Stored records
|---|

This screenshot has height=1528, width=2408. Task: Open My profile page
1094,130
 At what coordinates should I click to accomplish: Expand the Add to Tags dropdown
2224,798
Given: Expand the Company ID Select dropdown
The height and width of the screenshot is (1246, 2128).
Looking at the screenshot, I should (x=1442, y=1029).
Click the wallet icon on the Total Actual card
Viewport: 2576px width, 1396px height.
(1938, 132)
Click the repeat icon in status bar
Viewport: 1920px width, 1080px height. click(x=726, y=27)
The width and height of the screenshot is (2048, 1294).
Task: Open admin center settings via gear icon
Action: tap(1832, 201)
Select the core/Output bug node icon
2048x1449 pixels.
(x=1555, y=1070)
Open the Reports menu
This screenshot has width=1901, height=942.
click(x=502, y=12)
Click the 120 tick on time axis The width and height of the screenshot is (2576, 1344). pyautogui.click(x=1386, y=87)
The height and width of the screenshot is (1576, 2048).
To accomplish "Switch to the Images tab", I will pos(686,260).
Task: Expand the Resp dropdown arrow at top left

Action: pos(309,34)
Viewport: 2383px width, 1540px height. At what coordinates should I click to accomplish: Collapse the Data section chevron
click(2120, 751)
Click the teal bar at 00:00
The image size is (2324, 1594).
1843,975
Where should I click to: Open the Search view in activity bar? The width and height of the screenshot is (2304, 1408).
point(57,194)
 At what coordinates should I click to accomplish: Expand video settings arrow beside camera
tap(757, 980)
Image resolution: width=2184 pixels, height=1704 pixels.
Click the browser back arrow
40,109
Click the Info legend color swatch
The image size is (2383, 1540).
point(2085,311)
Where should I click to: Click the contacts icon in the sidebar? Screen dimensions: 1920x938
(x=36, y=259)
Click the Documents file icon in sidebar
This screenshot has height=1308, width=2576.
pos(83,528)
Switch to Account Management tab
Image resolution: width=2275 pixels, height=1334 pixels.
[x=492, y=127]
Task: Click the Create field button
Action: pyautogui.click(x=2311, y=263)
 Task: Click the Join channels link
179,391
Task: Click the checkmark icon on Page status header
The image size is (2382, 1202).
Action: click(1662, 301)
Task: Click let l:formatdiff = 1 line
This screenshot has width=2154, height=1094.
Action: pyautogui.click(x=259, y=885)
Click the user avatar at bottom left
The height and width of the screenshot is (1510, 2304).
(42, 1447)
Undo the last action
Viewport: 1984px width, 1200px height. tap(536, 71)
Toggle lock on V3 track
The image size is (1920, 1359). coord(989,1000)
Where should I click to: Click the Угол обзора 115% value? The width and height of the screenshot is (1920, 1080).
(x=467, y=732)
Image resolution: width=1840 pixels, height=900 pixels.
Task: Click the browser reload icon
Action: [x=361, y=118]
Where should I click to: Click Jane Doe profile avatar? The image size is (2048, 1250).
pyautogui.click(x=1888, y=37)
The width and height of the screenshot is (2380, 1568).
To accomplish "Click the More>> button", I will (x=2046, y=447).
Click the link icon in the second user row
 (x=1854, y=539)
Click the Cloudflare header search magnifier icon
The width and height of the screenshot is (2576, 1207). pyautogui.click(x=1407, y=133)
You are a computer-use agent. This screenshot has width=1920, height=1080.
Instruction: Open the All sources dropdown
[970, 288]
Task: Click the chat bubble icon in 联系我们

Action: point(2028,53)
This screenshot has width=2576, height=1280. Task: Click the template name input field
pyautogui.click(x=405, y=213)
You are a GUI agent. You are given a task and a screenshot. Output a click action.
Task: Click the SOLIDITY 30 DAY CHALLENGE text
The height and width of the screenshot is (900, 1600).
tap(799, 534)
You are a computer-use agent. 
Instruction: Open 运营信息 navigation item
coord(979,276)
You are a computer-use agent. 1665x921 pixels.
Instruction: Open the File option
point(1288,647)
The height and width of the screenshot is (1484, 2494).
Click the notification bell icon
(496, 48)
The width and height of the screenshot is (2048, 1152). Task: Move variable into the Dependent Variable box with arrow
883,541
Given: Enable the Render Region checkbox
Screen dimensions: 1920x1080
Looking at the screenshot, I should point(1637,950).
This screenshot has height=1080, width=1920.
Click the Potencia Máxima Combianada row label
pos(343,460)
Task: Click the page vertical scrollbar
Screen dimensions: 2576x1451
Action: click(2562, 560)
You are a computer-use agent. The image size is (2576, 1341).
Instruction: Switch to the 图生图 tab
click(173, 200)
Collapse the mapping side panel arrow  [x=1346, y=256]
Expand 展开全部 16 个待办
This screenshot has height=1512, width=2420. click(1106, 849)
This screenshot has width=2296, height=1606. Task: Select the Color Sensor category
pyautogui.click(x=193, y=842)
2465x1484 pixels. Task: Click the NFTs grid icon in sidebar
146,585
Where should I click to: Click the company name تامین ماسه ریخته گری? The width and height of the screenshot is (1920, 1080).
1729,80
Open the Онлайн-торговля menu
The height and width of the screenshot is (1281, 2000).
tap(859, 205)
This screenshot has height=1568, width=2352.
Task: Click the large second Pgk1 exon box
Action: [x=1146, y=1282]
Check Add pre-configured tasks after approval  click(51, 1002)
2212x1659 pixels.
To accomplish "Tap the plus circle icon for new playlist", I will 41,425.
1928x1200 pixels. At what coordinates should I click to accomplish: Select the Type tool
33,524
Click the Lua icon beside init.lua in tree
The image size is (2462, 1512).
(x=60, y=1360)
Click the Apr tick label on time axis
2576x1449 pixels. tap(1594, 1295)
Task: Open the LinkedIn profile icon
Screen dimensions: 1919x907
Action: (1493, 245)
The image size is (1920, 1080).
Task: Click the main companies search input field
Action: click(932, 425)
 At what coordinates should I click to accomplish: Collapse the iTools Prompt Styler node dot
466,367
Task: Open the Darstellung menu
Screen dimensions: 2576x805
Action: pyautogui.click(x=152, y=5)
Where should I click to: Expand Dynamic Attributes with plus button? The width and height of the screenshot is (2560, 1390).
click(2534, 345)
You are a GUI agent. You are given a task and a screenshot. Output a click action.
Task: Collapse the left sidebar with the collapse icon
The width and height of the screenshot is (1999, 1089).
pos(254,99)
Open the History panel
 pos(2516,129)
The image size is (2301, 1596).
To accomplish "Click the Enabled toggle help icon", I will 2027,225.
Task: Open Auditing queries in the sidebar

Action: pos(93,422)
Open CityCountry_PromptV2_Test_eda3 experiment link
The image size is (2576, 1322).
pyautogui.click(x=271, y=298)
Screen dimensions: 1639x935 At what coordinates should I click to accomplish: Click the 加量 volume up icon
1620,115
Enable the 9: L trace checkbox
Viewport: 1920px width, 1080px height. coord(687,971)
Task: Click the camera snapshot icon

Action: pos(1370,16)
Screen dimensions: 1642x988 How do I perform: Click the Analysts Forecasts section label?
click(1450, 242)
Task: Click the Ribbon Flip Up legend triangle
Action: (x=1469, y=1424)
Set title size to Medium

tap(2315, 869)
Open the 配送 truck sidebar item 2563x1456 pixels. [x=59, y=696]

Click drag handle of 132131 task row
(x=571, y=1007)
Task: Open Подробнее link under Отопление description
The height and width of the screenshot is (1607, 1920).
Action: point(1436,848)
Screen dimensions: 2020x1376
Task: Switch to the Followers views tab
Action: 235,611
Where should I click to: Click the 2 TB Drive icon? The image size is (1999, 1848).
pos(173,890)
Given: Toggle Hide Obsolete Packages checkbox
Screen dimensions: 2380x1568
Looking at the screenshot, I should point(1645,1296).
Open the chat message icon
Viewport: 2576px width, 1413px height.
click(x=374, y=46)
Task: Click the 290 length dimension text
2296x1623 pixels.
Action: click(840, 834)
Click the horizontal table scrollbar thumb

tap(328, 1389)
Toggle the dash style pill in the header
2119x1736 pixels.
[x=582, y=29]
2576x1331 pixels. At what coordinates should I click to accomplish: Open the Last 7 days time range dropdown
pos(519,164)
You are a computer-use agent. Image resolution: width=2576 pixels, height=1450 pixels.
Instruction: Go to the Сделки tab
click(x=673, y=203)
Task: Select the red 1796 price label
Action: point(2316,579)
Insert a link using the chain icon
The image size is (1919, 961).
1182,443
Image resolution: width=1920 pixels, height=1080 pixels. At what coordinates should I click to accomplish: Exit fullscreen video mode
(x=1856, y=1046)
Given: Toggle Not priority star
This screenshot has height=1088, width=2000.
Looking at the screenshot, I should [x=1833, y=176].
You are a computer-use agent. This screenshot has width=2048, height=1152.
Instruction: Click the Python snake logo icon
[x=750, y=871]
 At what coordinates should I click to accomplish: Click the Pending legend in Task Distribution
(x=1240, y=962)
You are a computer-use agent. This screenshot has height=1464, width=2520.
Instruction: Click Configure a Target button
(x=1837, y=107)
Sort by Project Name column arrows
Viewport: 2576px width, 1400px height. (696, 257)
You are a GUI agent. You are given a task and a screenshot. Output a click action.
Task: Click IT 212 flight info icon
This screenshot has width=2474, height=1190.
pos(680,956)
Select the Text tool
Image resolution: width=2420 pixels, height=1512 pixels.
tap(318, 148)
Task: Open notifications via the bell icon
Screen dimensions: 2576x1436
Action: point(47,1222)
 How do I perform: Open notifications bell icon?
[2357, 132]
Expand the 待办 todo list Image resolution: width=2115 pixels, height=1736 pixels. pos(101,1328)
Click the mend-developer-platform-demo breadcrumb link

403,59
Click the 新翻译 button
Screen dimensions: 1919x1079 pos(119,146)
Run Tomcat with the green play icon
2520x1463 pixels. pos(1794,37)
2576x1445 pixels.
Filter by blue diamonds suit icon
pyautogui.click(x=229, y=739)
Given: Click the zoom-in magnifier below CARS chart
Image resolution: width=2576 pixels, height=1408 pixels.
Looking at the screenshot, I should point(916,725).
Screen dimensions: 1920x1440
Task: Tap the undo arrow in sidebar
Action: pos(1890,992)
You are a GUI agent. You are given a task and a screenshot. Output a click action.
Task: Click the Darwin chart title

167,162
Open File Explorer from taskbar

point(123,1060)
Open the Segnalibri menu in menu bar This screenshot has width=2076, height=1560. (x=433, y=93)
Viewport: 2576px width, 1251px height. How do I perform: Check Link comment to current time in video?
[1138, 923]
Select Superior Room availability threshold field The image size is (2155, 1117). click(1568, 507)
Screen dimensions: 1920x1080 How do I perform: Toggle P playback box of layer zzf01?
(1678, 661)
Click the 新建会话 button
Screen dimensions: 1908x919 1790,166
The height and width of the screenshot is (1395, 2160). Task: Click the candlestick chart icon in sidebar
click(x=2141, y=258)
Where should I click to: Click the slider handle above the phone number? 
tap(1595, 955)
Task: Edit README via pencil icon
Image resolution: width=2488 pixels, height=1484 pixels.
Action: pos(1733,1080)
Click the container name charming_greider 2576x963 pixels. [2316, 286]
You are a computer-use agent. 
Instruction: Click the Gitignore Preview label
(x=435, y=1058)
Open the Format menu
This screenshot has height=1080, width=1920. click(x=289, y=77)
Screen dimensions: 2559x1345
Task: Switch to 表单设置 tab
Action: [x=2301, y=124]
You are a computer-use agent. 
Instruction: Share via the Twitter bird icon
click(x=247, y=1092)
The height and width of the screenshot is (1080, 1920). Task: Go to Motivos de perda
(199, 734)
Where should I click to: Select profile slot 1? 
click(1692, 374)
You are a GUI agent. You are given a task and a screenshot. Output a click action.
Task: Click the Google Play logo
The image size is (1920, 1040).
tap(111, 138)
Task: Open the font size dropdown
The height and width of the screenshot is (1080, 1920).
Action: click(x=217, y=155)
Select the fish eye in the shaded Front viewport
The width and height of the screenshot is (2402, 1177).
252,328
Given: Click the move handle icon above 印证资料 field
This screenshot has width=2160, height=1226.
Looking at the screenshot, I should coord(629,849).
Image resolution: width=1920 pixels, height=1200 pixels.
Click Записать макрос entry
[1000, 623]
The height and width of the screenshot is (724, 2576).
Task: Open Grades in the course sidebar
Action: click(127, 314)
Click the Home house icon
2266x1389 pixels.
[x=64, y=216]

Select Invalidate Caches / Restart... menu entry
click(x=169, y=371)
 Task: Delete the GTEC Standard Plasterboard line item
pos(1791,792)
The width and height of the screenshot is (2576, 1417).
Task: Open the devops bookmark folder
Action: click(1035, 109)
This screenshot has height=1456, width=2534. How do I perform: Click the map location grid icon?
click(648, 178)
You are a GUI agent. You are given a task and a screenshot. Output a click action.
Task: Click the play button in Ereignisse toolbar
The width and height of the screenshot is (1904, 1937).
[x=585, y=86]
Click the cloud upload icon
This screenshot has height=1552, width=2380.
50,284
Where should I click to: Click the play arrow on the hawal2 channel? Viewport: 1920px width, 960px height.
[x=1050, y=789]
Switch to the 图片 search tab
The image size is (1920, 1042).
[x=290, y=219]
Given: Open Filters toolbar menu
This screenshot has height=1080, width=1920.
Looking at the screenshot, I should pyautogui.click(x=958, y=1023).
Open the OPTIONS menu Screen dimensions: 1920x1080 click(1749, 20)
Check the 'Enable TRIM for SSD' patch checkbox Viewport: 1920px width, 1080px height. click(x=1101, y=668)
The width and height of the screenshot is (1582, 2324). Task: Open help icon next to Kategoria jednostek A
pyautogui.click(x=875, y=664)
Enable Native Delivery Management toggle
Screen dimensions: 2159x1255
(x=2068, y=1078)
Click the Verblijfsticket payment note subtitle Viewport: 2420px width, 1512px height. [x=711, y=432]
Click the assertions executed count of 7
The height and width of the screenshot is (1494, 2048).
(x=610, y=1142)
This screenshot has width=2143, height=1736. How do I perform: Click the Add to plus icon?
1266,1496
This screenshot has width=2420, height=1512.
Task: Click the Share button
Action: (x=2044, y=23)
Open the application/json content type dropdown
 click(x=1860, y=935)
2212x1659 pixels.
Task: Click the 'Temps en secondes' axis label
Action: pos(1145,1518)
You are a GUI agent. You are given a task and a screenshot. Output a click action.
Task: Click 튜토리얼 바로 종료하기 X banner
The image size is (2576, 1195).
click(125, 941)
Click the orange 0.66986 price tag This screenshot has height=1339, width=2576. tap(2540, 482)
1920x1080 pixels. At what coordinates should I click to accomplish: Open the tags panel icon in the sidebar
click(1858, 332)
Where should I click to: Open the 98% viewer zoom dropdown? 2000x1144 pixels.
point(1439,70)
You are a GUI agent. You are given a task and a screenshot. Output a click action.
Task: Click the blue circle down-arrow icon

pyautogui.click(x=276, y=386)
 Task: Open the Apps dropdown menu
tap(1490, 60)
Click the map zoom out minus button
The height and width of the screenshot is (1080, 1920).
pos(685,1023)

|---|

Reply with nothing but the count of lines in the entries above that contain "computer".

9